- [DOCUMENT SECTION]
Insulin vs GLP-1 analogues in poorly controlled type 2 diabetic subjects on oral therapy: Ameta-analysis

Abdul-Ghani M., Williams K., Kanat M., Altuntas Y., DeFronzo R.

Journal of Endocrinological Investigation, vol.36, no.3, pp.168-173, 2013 (SCI-Expanded) identifier identifier identifier

  • Publication Type: Article / Article
  • Volume: 36 Issue: 3
  • Publication Date: 2013
  • Doi Number: 10.3275/8367
  • Journal Name: Journal of Endocrinological Investigation
  • Journal Indexes: Science Citation Index Expanded (SCI-EXPANDED), Scopus
  • Page Numbers: pp.168-173
  • Keywords: GLP-1 analogues, insulin, meta-analysis, Type 2 diabetes
  • Istanbul Medipol University Affiliated: Yes


Aim: To compare insulin and GLP-1 analogues therapy on glycemic control in poorly controlled Type 2 diabetes (T2DM) subjects failing on oral therapy. Methods: The electronic database PubMed was systematically searched for randomized controlled trial (RCT) with duration >16 weeks comparing the addition of insulin therapy vs glucagon-like peptide (GLP-1) analogues in poorly controlled T2DM subjects on oral therapy. Results: We identified 7 RCT with 2199 patients of whom 1119 were assigned to insulin therapy and 1080 received a GLP-1 analogue. Both insulin and GLP-1 analogues were effective in lowering glycated hemoglobin (HbA1c) with no statistically significant difference between the mean decreases in HbA1c. However, insulin was more effective than GLP-1 analogues in lowering the fasting plasma glucose concentration, while GLP-1 agonists were more effective in lowering the postprandial glucose concentration. Insulin therapy was associated with weight gain while GLP-1 analogues consistently caused weight loss and the difference between the mean change in body weight between the two therapies was highly statistically significant. Despite a similar decrease in HbA1c, the risk of hypoglycemia was 35% lower (p=0.001) with GLP-1 therapy compared to insulin. Compared to insulin, GLP-1 analogues caused a significant decrease in systolic blood pressure and were associated with greater rate of gastrointestinal adverse events. Conclusion/interpretation: In poorly controlled T2DM subjects on oral therapy, GLP-1 analogues and insulin are equally effective in lowering the HbA1c. However, GLP-1 analogues have additional non-glycemic benefits and lower risk of hypoglycemia. Thus, GLP-1 analogues should be considered as a treatment option in this group of diabetic individuals.

- [TASK REQUIREMENTS]
A: Reproduce the stretch of the meta-analysis abstract from "Insulin vs GLP-1" through "Y., DeFronzo R.", keeping its wording unchanged.
B: Render the following sentence from the meta-analysis abstract in French: "Thus, GLP-1 analogues should be considered as a treatment option in this group of diabetic individuals."

- [EXCERPTED DATA]
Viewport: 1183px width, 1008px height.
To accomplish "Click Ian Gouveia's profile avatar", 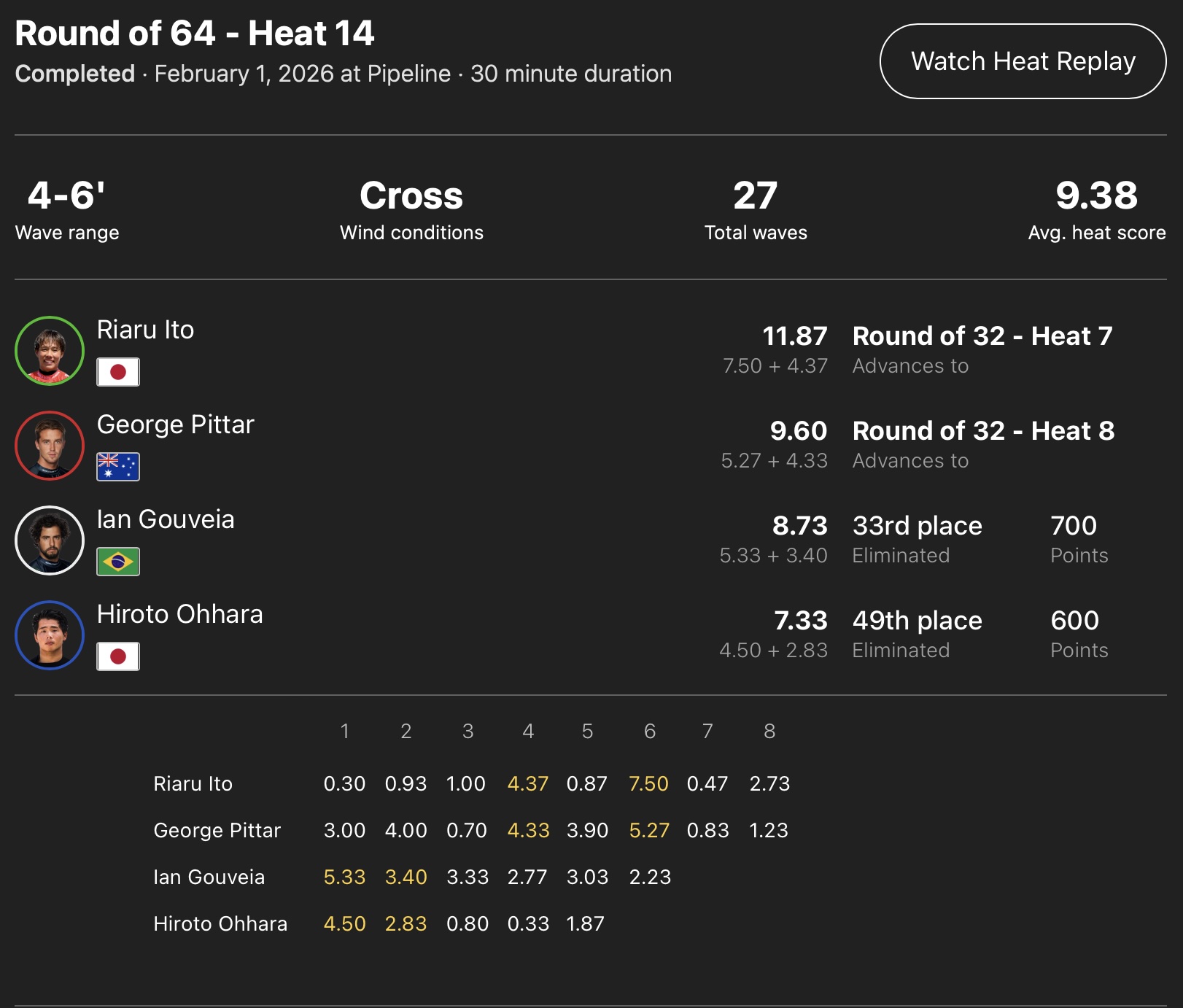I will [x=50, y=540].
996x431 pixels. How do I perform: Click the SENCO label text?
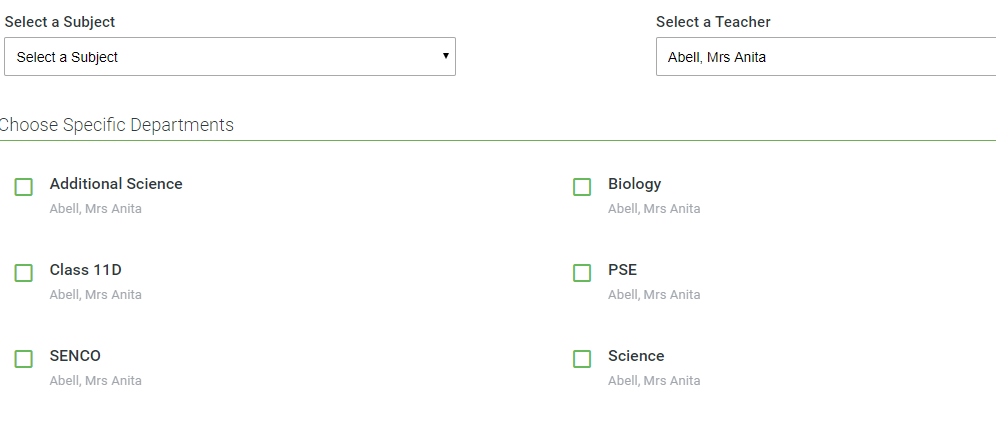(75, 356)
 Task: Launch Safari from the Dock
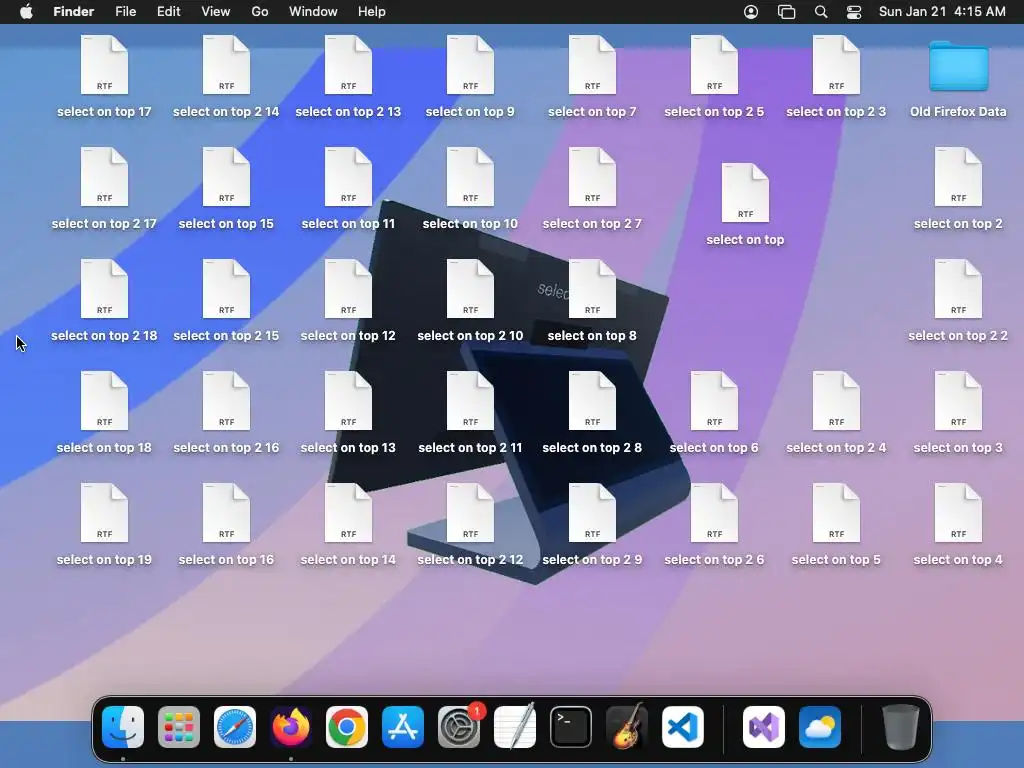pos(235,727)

- [ANSWERS FOR EACH ITEM]
A:
Insulin vs GLP-1 analogues in poorly controlled type 2 diabetic subjects on oral therapy: Ameta-analysis

Abdul-Ghani M., Williams K., Kanat M., Altuntas Y., DeFronzo R.

B: Ainsi, les analogues du GLP-1 devraient être envisagés comme option thérapeutique dans ce groupe de personnes diabétiques.